Assuming this broken record is correct, why have we been hearing it for so many decades with so little to show for it? No doubt many aspects of improving productivity and competitiveness are complex but there’s one obvious fix: teaching Canadian children to read, particularly the estimated 750,000 schoolchildren struggling with dyslexia, three to four of them in every classroom.
Those figures are based on International Dyslexia Association data showing that 15 to 20 per cent of the population is dyslexic. The IDA also reports that 85 per cent of students with reading disabilities are dyslexic. But it’s a problem that’s largely solvable.
And it has a potentially large payoff: a 2020 Deloitte Canada study for the Canadian Children’s Literacy Foundation cited research estimating that a one per cent rise in adult literacy could result in a 2.5 per cent increase in labour productivity and a 1.5-to-three per cent rise in GDP per capita. That’s potentially $67 billion in additional annual economic growth. Serious money. More than enough to pay the federal government’s interest bill every year.
The 750,000 Canadian children affected by dyslexia are almost double the number of adult Canadians directly and indirectly employed by the Canadian automotive industry and look how the country bends over backward to lure electric vehicle-related business here. The auto sector has been central to the Canadian economy for decades and one hopes in the future as well. But without early intervention those 750,000 kids may never earn enough to afford one of those new EV’s.
The challenges faced by the even larger number of Canadian adults who are dyslexic were likely ignored during public-school days, and they have no doubt paid an agonizing price for a neurological condition that can be successfully addressed if caught early.
Aside from economic benefits, there is an urgent social need. Dyslexic children who don’t get help in time fall behind and are labelled dumb. I know. I was one of them. In Grade 3, I got the strap and was flunked because I struggled to read. It’s a painful memory and, many decades later, dyslexia still haunts me countless times a day. But I squeaked through. Most aren’t as lucky. They’re often bullied and abused, and they face an increased likelihood of unemployment, poverty, homelessness and mental health problems.

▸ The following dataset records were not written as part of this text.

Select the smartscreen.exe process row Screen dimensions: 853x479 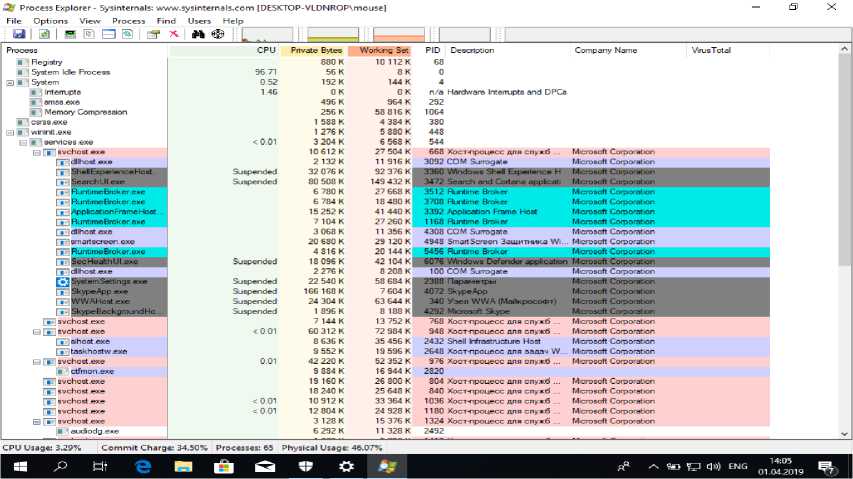102,241
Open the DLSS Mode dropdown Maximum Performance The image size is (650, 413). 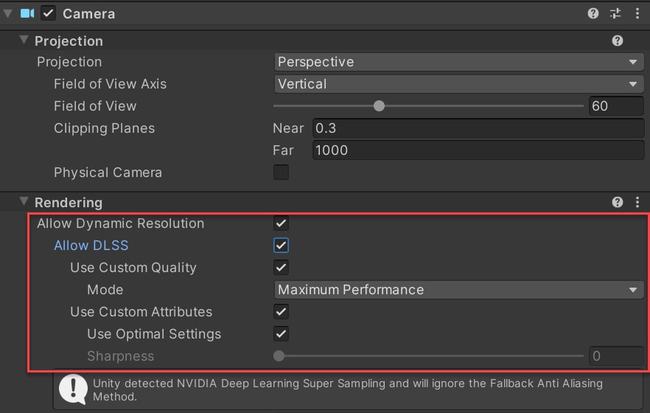(458, 290)
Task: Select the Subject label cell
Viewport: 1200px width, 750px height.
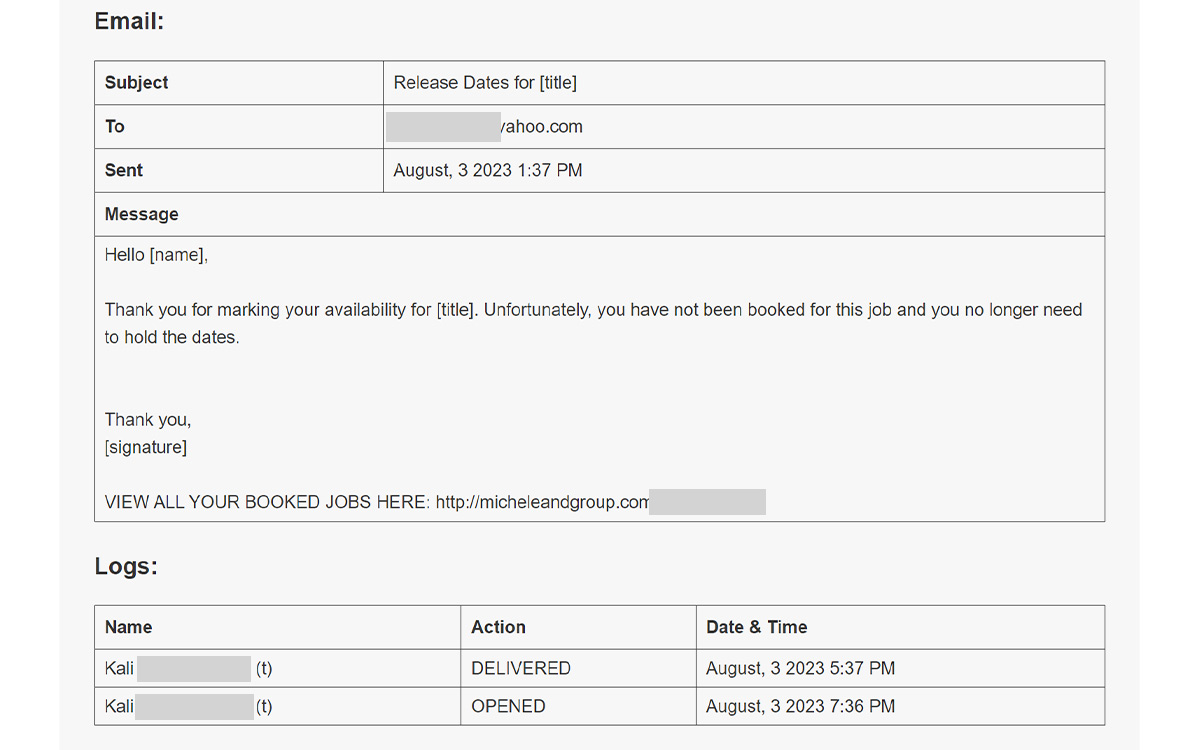Action: tap(239, 83)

“My youngest brother had dyslexia,” reads a heartbreaking letter I received, “and I believe it contributed to him taking his life in his thirties.” Tragically, there are many more stories like this. According to a University of Toronto study, 34.5 per cent of dyslexic adults say they were abused as children.
There is progress, but it’s slow. “Right to Read,” a landmark report by the Ontario Human Rights Commission last year, moved the dial, stressing that its findings “are a matter of overall equity in education.” To its credit, Ontario’s government announced plans for a new curriculum for this fall, including the goal of universal screening for children from kindergarten to Grade 2. The earlier the better. It takes four times longer to intervene effectively with a child in Grade 4 than one in kindergarten. While Manitoba and Saskatchewan are also conducting human rights inquiries in connection with reading, the sad truth is that national progress on this issue is glacial.

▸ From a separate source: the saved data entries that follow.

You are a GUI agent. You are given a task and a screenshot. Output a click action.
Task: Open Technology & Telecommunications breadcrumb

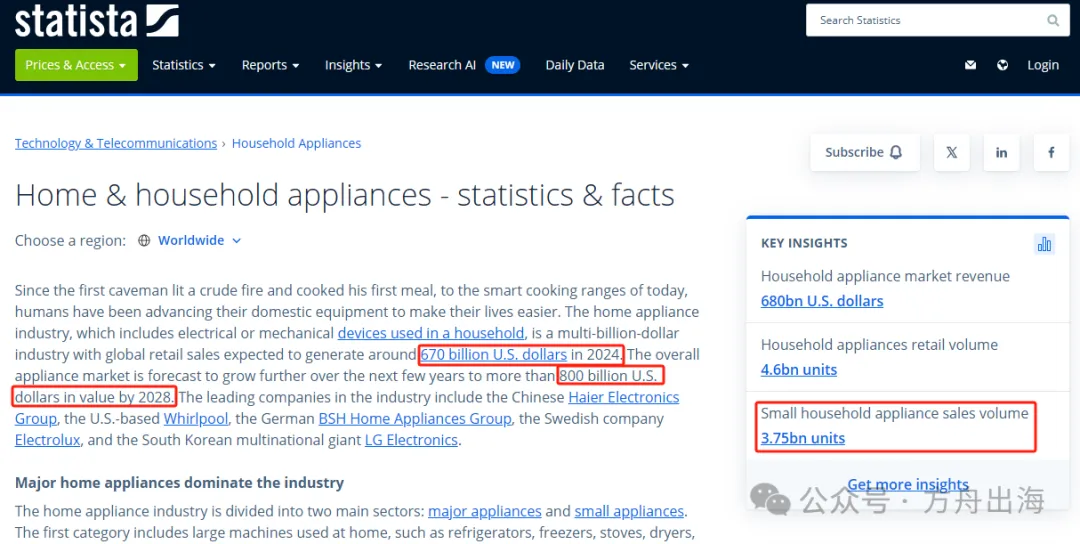(x=116, y=143)
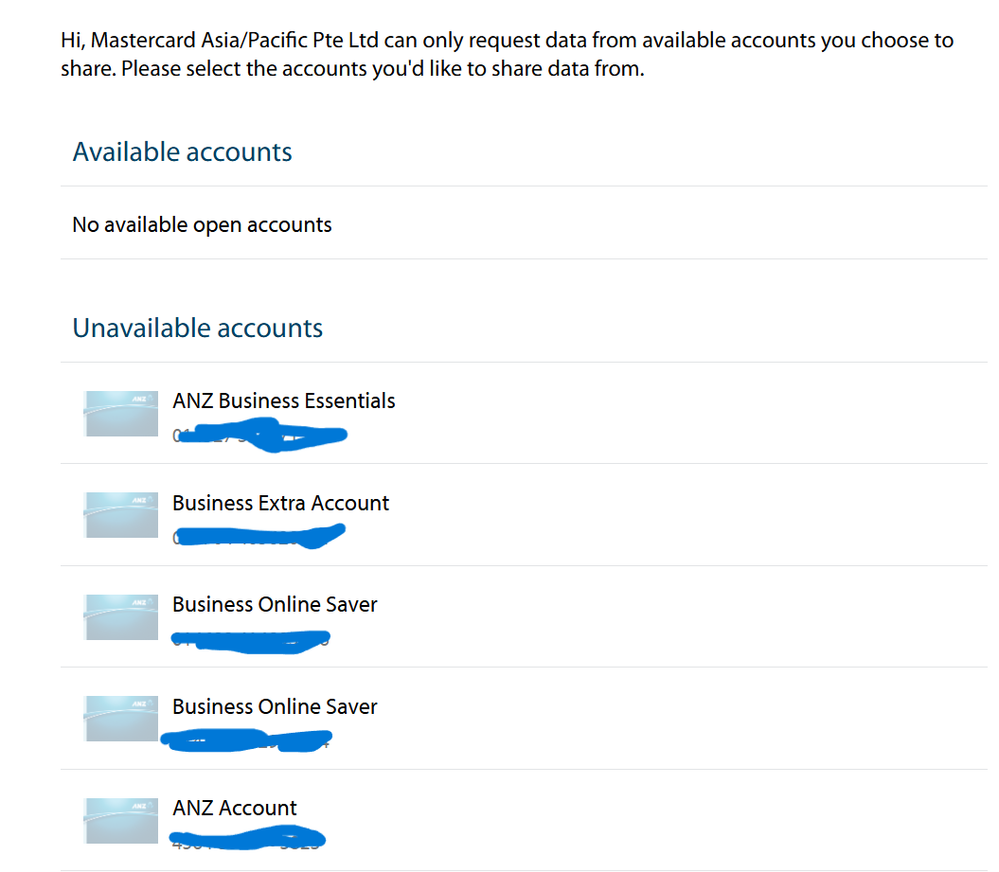Click redacted number under ANZ Account
The height and width of the screenshot is (872, 999).
247,838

It’s not easy for dyslexic children to learn how to read but from a public policy perspective it’s a lay-up. With early screening followed by targeted intervention most dyslexic children can read, giving them a fair shot at learning like other kids. A science- and evidence-based approach is required, with children taught via phonics, which fell out of vogue decades ago. Literacy problems for 95 per cent of all children can be prevented, opening the glorious vistas of reading, and the pleasure, knowledge, thought and ideas it brings.

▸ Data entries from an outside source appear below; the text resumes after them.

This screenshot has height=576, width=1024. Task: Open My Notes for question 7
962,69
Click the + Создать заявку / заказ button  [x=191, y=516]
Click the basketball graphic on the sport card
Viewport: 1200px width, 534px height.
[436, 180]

Aside from the moral imperative of ending the anguish faced by dyslexic children and their families, this is a huge potential win for Canada’s future labour force. We establish infrastructure banks, subsidize this and that and constantly chase shiny industrial objects we hope will foster economic growth and prosperity. How about we invest in our children to help both them and our country at the same time?
Keith Gray, a retired TD Bank executive, is founder and chair of Dyslexia Canada.